*What needs to be done:* Each of the entries beneath this task should be written out exactly.
=======
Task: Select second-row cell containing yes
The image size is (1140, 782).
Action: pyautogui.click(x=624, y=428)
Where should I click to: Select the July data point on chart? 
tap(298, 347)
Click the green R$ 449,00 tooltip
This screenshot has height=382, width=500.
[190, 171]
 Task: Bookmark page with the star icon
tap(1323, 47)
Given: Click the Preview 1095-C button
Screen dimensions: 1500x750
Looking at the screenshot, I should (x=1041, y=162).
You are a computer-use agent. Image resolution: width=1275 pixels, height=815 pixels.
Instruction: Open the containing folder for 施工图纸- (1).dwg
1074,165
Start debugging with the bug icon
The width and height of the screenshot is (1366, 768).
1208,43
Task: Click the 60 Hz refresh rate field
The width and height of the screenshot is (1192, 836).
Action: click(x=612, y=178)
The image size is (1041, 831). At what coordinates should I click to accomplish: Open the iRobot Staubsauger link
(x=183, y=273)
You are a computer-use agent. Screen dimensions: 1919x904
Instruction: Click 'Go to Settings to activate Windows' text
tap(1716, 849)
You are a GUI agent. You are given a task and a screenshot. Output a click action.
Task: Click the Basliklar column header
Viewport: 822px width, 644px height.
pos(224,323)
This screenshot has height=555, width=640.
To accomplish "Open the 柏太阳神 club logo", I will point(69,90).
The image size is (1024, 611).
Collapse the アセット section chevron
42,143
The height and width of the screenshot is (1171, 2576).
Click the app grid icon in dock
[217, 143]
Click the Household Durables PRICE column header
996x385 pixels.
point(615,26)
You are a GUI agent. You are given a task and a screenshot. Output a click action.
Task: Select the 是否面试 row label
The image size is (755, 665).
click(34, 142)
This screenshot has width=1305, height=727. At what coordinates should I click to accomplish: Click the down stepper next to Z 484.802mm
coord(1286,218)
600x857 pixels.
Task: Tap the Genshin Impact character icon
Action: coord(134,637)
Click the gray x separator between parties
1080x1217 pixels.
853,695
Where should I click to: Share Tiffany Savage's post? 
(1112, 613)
=======
*Your response:*
Task: Select second-row cell containing yes
The image size is (1140, 782).
Action: pyautogui.click(x=624, y=428)
Where should I click to: Select the July data point on chart? 
tap(298, 347)
Click the green R$ 449,00 tooltip
This screenshot has height=382, width=500.
[190, 171]
 Task: Bookmark page with the star icon
tap(1323, 47)
Given: Click the Preview 1095-C button
Screen dimensions: 1500x750
Looking at the screenshot, I should (x=1041, y=162).
You are a computer-use agent. Image resolution: width=1275 pixels, height=815 pixels.
Instruction: Open the containing folder for 施工图纸- (1).dwg
1074,165
Start debugging with the bug icon
The width and height of the screenshot is (1366, 768).
1208,43
Task: Click the 60 Hz refresh rate field
The width and height of the screenshot is (1192, 836).
Action: click(x=612, y=178)
The image size is (1041, 831). At what coordinates should I click to accomplish: Open the iRobot Staubsauger link
(x=183, y=273)
You are a computer-use agent. Screen dimensions: 1919x904
Instruction: Click 'Go to Settings to activate Windows' text
tap(1716, 849)
You are a GUI agent. You are given a task and a screenshot. Output a click action.
Task: Click the Basliklar column header
Viewport: 822px width, 644px height.
pos(224,323)
This screenshot has height=555, width=640.
To accomplish "Open the 柏太阳神 club logo", I will point(69,90).
The image size is (1024, 611).
Collapse the アセット section chevron
42,143
The height and width of the screenshot is (1171, 2576).
Click the app grid icon in dock
[217, 143]
Click the Household Durables PRICE column header
996x385 pixels.
point(615,26)
You are a GUI agent. You are given a task and a screenshot. Output a click action.
Task: Select the 是否面试 row label
The image size is (755, 665).
click(34, 142)
This screenshot has width=1305, height=727. At what coordinates should I click to accomplish: Click the down stepper next to Z 484.802mm
coord(1286,218)
600x857 pixels.
Task: Tap the Genshin Impact character icon
Action: coord(134,637)
Click the gray x separator between parties
1080x1217 pixels.
853,695
Where should I click to: Share Tiffany Savage's post? 
(1112, 613)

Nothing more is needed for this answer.